__PROVIDED DATA__.
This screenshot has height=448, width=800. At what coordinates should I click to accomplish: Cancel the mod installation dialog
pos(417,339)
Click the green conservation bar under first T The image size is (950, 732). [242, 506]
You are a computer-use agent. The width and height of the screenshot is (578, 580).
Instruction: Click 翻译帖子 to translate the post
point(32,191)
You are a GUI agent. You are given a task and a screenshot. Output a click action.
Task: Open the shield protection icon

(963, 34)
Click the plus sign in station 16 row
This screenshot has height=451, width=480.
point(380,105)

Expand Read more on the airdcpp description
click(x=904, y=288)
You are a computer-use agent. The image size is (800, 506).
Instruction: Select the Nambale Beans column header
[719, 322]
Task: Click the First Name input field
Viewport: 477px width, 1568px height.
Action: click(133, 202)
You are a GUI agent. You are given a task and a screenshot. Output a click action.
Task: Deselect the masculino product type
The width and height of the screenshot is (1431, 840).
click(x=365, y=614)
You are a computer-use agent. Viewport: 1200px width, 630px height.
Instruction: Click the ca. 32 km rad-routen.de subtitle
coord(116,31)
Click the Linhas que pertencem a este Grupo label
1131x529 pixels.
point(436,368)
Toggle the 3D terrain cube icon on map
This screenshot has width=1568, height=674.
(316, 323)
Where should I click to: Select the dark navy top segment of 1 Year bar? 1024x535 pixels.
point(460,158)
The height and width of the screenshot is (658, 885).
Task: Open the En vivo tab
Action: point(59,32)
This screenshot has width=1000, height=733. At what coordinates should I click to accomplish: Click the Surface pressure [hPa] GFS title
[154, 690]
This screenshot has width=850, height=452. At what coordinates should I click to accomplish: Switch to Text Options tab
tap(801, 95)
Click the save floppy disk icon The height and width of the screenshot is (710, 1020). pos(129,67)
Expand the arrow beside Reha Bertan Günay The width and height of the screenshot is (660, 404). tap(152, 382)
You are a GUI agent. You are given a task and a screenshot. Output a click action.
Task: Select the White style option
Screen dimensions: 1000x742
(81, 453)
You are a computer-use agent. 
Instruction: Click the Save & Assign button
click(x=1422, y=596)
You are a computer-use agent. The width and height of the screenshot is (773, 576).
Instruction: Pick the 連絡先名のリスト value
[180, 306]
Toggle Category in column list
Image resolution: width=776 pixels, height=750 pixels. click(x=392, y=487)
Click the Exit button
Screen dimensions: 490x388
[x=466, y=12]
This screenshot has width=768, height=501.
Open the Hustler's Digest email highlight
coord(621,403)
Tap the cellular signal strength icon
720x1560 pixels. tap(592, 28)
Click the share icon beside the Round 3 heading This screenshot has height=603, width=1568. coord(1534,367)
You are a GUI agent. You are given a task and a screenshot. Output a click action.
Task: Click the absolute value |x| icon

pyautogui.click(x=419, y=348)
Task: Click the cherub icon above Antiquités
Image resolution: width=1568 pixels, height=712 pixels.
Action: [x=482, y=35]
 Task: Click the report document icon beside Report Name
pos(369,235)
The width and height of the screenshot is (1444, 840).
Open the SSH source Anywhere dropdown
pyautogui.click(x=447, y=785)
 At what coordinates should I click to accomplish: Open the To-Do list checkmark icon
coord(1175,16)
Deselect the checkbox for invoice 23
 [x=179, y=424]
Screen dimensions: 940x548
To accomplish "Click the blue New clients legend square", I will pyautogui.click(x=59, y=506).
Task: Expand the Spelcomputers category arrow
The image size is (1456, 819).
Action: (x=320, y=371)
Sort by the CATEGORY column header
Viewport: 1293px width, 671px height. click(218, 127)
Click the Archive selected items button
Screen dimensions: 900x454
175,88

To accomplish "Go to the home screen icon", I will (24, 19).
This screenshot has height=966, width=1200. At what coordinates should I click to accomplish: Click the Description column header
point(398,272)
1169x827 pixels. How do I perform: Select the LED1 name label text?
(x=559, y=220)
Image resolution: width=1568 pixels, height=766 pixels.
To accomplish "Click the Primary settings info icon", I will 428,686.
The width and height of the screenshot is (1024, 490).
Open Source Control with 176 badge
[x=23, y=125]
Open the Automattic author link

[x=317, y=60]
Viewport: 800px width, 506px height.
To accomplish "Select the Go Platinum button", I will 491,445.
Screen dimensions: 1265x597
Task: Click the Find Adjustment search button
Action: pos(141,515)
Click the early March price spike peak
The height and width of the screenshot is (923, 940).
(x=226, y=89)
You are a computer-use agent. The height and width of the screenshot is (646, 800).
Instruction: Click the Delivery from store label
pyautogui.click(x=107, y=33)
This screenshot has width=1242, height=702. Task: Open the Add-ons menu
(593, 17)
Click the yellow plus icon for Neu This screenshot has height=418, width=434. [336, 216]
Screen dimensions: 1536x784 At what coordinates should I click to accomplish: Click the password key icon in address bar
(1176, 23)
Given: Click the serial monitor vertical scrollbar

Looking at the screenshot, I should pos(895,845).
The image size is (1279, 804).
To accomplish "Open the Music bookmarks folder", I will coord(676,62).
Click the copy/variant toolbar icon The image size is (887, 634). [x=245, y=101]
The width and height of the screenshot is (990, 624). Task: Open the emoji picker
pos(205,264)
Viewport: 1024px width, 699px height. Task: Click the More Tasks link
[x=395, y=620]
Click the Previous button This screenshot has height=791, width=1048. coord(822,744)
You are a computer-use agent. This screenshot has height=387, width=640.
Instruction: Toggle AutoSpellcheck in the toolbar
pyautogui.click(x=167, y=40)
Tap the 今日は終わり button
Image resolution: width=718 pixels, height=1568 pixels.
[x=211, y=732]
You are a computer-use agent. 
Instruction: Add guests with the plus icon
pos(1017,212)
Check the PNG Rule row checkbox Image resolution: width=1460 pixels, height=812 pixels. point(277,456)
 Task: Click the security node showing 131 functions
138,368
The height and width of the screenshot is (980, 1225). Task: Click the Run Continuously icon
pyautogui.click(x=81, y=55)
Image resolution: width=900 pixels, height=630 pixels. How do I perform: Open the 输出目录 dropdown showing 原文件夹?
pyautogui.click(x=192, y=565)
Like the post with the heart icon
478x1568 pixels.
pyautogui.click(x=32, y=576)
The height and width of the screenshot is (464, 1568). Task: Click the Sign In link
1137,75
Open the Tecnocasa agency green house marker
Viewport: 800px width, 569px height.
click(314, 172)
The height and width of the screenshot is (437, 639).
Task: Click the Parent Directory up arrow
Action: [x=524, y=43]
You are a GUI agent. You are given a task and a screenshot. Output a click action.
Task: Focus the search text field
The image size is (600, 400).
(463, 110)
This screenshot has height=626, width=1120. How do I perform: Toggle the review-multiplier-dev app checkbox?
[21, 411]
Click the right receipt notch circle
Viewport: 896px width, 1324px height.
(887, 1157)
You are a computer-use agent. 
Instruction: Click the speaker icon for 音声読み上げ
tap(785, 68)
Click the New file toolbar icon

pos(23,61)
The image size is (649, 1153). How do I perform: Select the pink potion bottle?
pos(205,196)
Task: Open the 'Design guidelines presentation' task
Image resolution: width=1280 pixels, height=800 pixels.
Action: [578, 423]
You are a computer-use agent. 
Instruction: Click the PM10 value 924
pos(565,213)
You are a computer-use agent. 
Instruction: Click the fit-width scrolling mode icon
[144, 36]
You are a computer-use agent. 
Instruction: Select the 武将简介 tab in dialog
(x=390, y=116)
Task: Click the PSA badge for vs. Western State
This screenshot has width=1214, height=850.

__THE PROBLEM__. Exact copy required. Retype all of the entries word for word.

__TASK RESPONSE__.
This screenshot has height=448, width=800. At what coordinates should I click to accomplish: Cancel the mod installation dialog
pos(417,339)
Click the green conservation bar under first T The image size is (950, 732). [242, 506]
You are a computer-use agent. The width and height of the screenshot is (578, 580).
Instruction: Click 翻译帖子 to translate the post
point(32,191)
You are a GUI agent. You are given a task and a screenshot. Output a click action.
Task: Open the shield protection icon

(963, 34)
Click the plus sign in station 16 row
This screenshot has height=451, width=480.
point(380,105)

Expand Read more on the airdcpp description
click(x=904, y=288)
You are a computer-use agent. The image size is (800, 506).
Instruction: Select the Nambale Beans column header
[719, 322]
Task: Click the First Name input field
Viewport: 477px width, 1568px height.
Action: click(133, 202)
You are a GUI agent. You are given a task and a screenshot. Output a click action.
Task: Deselect the masculino product type
The width and height of the screenshot is (1431, 840).
click(x=365, y=614)
You are a computer-use agent. Viewport: 1200px width, 630px height.
Instruction: Click the ca. 32 km rad-routen.de subtitle
coord(116,31)
Click the Linhas que pertencem a este Grupo label
1131x529 pixels.
point(436,368)
Toggle the 3D terrain cube icon on map
This screenshot has width=1568, height=674.
(316, 323)
Where should I click to: Select the dark navy top segment of 1 Year bar? 1024x535 pixels.
point(460,158)
The height and width of the screenshot is (658, 885).
Task: Open the En vivo tab
Action: point(59,32)
This screenshot has width=1000, height=733. At what coordinates should I click to accomplish: Click the Surface pressure [hPa] GFS title
[154, 690]
This screenshot has width=850, height=452. At what coordinates should I click to accomplish: Switch to Text Options tab
tap(801, 95)
Click the save floppy disk icon The height and width of the screenshot is (710, 1020). pos(129,67)
Expand the arrow beside Reha Bertan Günay The width and height of the screenshot is (660, 404). tap(152, 382)
You are a GUI agent. You are given a task and a screenshot. Output a click action.
Task: Select the White style option
Screen dimensions: 1000x742
(81, 453)
You are a computer-use agent. 
Instruction: Click the Save & Assign button
click(x=1422, y=596)
You are a computer-use agent. The width and height of the screenshot is (773, 576).
Instruction: Pick the 連絡先名のリスト value
[180, 306]
Toggle Category in column list
Image resolution: width=776 pixels, height=750 pixels. click(x=392, y=487)
Click the Exit button
Screen dimensions: 490x388
[x=466, y=12]
This screenshot has width=768, height=501.
Open the Hustler's Digest email highlight
coord(621,403)
Tap the cellular signal strength icon
720x1560 pixels. tap(592, 28)
Click the share icon beside the Round 3 heading This screenshot has height=603, width=1568. coord(1534,367)
You are a GUI agent. You are given a task and a screenshot. Output a click action.
Task: Click the absolute value |x| icon

pyautogui.click(x=419, y=348)
Task: Click the cherub icon above Antiquités
Image resolution: width=1568 pixels, height=712 pixels.
Action: [x=482, y=35]
 Task: Click the report document icon beside Report Name
pos(369,235)
The width and height of the screenshot is (1444, 840).
Open the SSH source Anywhere dropdown
pyautogui.click(x=447, y=785)
 At what coordinates should I click to accomplish: Open the To-Do list checkmark icon
coord(1175,16)
Deselect the checkbox for invoice 23
 [x=179, y=424]
Screen dimensions: 940x548
To accomplish "Click the blue New clients legend square", I will pyautogui.click(x=59, y=506).
Task: Expand the Spelcomputers category arrow
The image size is (1456, 819).
Action: (x=320, y=371)
Sort by the CATEGORY column header
Viewport: 1293px width, 671px height. click(218, 127)
Click the Archive selected items button
Screen dimensions: 900x454
175,88

To accomplish "Go to the home screen icon", I will (24, 19).
This screenshot has height=966, width=1200. At what coordinates should I click to accomplish: Click the Description column header
point(398,272)
1169x827 pixels. How do I perform: Select the LED1 name label text?
(x=559, y=220)
Image resolution: width=1568 pixels, height=766 pixels.
To accomplish "Click the Primary settings info icon", I will 428,686.
The width and height of the screenshot is (1024, 490).
Open Source Control with 176 badge
[x=23, y=125]
Open the Automattic author link

[x=317, y=60]
Viewport: 800px width, 506px height.
To accomplish "Select the Go Platinum button", I will 491,445.
Screen dimensions: 1265x597
Task: Click the Find Adjustment search button
Action: pos(141,515)
Click the early March price spike peak
The height and width of the screenshot is (923, 940).
(x=226, y=89)
You are a computer-use agent. The height and width of the screenshot is (646, 800).
Instruction: Click the Delivery from store label
pyautogui.click(x=107, y=33)
This screenshot has width=1242, height=702. Task: Open the Add-ons menu
(593, 17)
Click the yellow plus icon for Neu This screenshot has height=418, width=434. [336, 216]
Screen dimensions: 1536x784 At what coordinates should I click to accomplish: Click the password key icon in address bar
(1176, 23)
Given: Click the serial monitor vertical scrollbar

Looking at the screenshot, I should pos(895,845).
The image size is (1279, 804).
To accomplish "Open the Music bookmarks folder", I will coord(676,62).
Click the copy/variant toolbar icon The image size is (887, 634). [x=245, y=101]
The width and height of the screenshot is (990, 624). Task: Open the emoji picker
pos(205,264)
Viewport: 1024px width, 699px height. Task: Click the More Tasks link
[x=395, y=620]
Click the Previous button This screenshot has height=791, width=1048. coord(822,744)
You are a computer-use agent. This screenshot has height=387, width=640.
Instruction: Toggle AutoSpellcheck in the toolbar
pyautogui.click(x=167, y=40)
Tap the 今日は終わり button
Image resolution: width=718 pixels, height=1568 pixels.
[x=211, y=732]
You are a computer-use agent. 
Instruction: Add guests with the plus icon
pos(1017,212)
Check the PNG Rule row checkbox Image resolution: width=1460 pixels, height=812 pixels. point(277,456)
 Task: Click the security node showing 131 functions
138,368
The height and width of the screenshot is (980, 1225). Task: Click the Run Continuously icon
pyautogui.click(x=81, y=55)
Image resolution: width=900 pixels, height=630 pixels. How do I perform: Open the 输出目录 dropdown showing 原文件夹?
pyautogui.click(x=192, y=565)
Like the post with the heart icon
478x1568 pixels.
pyautogui.click(x=32, y=576)
The height and width of the screenshot is (464, 1568). Task: Click the Sign In link
1137,75
Open the Tecnocasa agency green house marker
Viewport: 800px width, 569px height.
click(314, 172)
The height and width of the screenshot is (437, 639).
Task: Click the Parent Directory up arrow
Action: [x=524, y=43]
You are a GUI agent. You are given a task and a screenshot. Output a click action.
Task: Focus the search text field
The image size is (600, 400).
(463, 110)
This screenshot has height=626, width=1120. How do I perform: Toggle the review-multiplier-dev app checkbox?
[21, 411]
Click the right receipt notch circle
Viewport: 896px width, 1324px height.
(887, 1157)
You are a computer-use agent. 
Instruction: Click the speaker icon for 音声読み上げ
tap(785, 68)
Click the New file toolbar icon

pos(23,61)
The image size is (649, 1153). How do I perform: Select the pink potion bottle?
pos(205,196)
Task: Open the 'Design guidelines presentation' task
Image resolution: width=1280 pixels, height=800 pixels.
Action: [578, 423]
You are a computer-use agent. 
Instruction: Click the PM10 value 924
pos(565,213)
You are a computer-use agent. 
Instruction: Click the fit-width scrolling mode icon
[144, 36]
You are a computer-use agent. 
Instruction: Select the 武将简介 tab in dialog
(x=390, y=116)
Task: Click the PSA badge for vs. Western State
This screenshot has width=1214, height=850.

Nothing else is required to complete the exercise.